▶ [Working data]:

---

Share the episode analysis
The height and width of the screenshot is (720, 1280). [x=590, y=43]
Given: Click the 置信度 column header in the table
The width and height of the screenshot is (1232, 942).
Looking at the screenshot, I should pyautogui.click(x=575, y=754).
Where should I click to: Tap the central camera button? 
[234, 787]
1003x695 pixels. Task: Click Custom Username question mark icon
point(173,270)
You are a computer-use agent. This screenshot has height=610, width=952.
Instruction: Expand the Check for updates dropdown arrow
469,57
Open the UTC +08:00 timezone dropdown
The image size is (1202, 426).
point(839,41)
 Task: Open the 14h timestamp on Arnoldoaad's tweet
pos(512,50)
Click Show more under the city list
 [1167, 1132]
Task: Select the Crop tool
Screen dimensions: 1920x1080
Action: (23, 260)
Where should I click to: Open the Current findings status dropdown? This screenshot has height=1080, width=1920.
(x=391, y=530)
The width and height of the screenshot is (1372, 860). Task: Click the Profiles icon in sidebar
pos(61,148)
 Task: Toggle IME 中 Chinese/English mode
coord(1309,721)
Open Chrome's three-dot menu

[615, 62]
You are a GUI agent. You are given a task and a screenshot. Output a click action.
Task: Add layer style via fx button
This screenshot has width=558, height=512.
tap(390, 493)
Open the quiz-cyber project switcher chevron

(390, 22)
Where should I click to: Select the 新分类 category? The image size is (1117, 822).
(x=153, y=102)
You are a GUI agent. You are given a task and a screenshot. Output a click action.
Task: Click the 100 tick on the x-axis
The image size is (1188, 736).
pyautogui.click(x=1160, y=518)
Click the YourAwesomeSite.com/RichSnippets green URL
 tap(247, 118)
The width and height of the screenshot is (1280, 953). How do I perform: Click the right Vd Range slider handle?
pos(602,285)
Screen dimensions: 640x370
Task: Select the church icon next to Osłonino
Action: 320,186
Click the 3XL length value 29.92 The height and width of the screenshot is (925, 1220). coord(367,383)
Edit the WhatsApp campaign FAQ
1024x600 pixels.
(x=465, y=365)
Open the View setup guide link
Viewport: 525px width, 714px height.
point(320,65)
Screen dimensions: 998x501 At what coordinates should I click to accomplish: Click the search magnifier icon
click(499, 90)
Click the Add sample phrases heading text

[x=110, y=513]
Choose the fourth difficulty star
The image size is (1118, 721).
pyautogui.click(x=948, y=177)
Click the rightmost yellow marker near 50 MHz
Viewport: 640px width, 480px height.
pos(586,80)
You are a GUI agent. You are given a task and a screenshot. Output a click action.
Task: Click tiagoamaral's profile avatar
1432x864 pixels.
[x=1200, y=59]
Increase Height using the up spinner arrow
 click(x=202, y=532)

---

▶ [Problem to work on]:
Copy all the rows above word for word, keeping every line as it stands.

▶ [Reply]:
Share the episode analysis
The height and width of the screenshot is (720, 1280). [x=590, y=43]
Given: Click the 置信度 column header in the table
The width and height of the screenshot is (1232, 942).
Looking at the screenshot, I should pyautogui.click(x=575, y=754).
Where should I click to: Tap the central camera button? 
[234, 787]
1003x695 pixels. Task: Click Custom Username question mark icon
point(173,270)
You are a computer-use agent. This screenshot has height=610, width=952.
Instruction: Expand the Check for updates dropdown arrow
469,57
Open the UTC +08:00 timezone dropdown
The image size is (1202, 426).
point(839,41)
 Task: Open the 14h timestamp on Arnoldoaad's tweet
pos(512,50)
Click Show more under the city list
 [1167, 1132]
Task: Select the Crop tool
Screen dimensions: 1920x1080
Action: (23, 260)
Where should I click to: Open the Current findings status dropdown? This screenshot has height=1080, width=1920.
(x=391, y=530)
The width and height of the screenshot is (1372, 860). Task: Click the Profiles icon in sidebar
pos(61,148)
 Task: Toggle IME 中 Chinese/English mode
coord(1309,721)
Open Chrome's three-dot menu

[615, 62]
You are a GUI agent. You are given a task and a screenshot. Output a click action.
Task: Add layer style via fx button
This screenshot has width=558, height=512.
tap(390, 493)
Open the quiz-cyber project switcher chevron

(390, 22)
Where should I click to: Select the 新分类 category? The image size is (1117, 822).
(x=153, y=102)
You are a GUI agent. You are given a task and a screenshot. Output a click action.
Task: Click the 100 tick on the x-axis
The image size is (1188, 736).
pyautogui.click(x=1160, y=518)
Click the YourAwesomeSite.com/RichSnippets green URL
 tap(247, 118)
The width and height of the screenshot is (1280, 953). How do I perform: Click the right Vd Range slider handle?
pos(602,285)
Screen dimensions: 640x370
Task: Select the church icon next to Osłonino
Action: 320,186
Click the 3XL length value 29.92 The height and width of the screenshot is (925, 1220). coord(367,383)
Edit the WhatsApp campaign FAQ
1024x600 pixels.
(x=465, y=365)
Open the View setup guide link
Viewport: 525px width, 714px height.
point(320,65)
Screen dimensions: 998x501 At what coordinates should I click to accomplish: Click the search magnifier icon
click(499, 90)
Click the Add sample phrases heading text

[x=110, y=513]
Choose the fourth difficulty star
The image size is (1118, 721).
pyautogui.click(x=948, y=177)
Click the rightmost yellow marker near 50 MHz
Viewport: 640px width, 480px height.
pos(586,80)
You are a GUI agent. You are given a task and a screenshot. Output a click action.
Task: Click tiagoamaral's profile avatar
1432x864 pixels.
[x=1200, y=59]
Increase Height using the up spinner arrow
 click(x=202, y=532)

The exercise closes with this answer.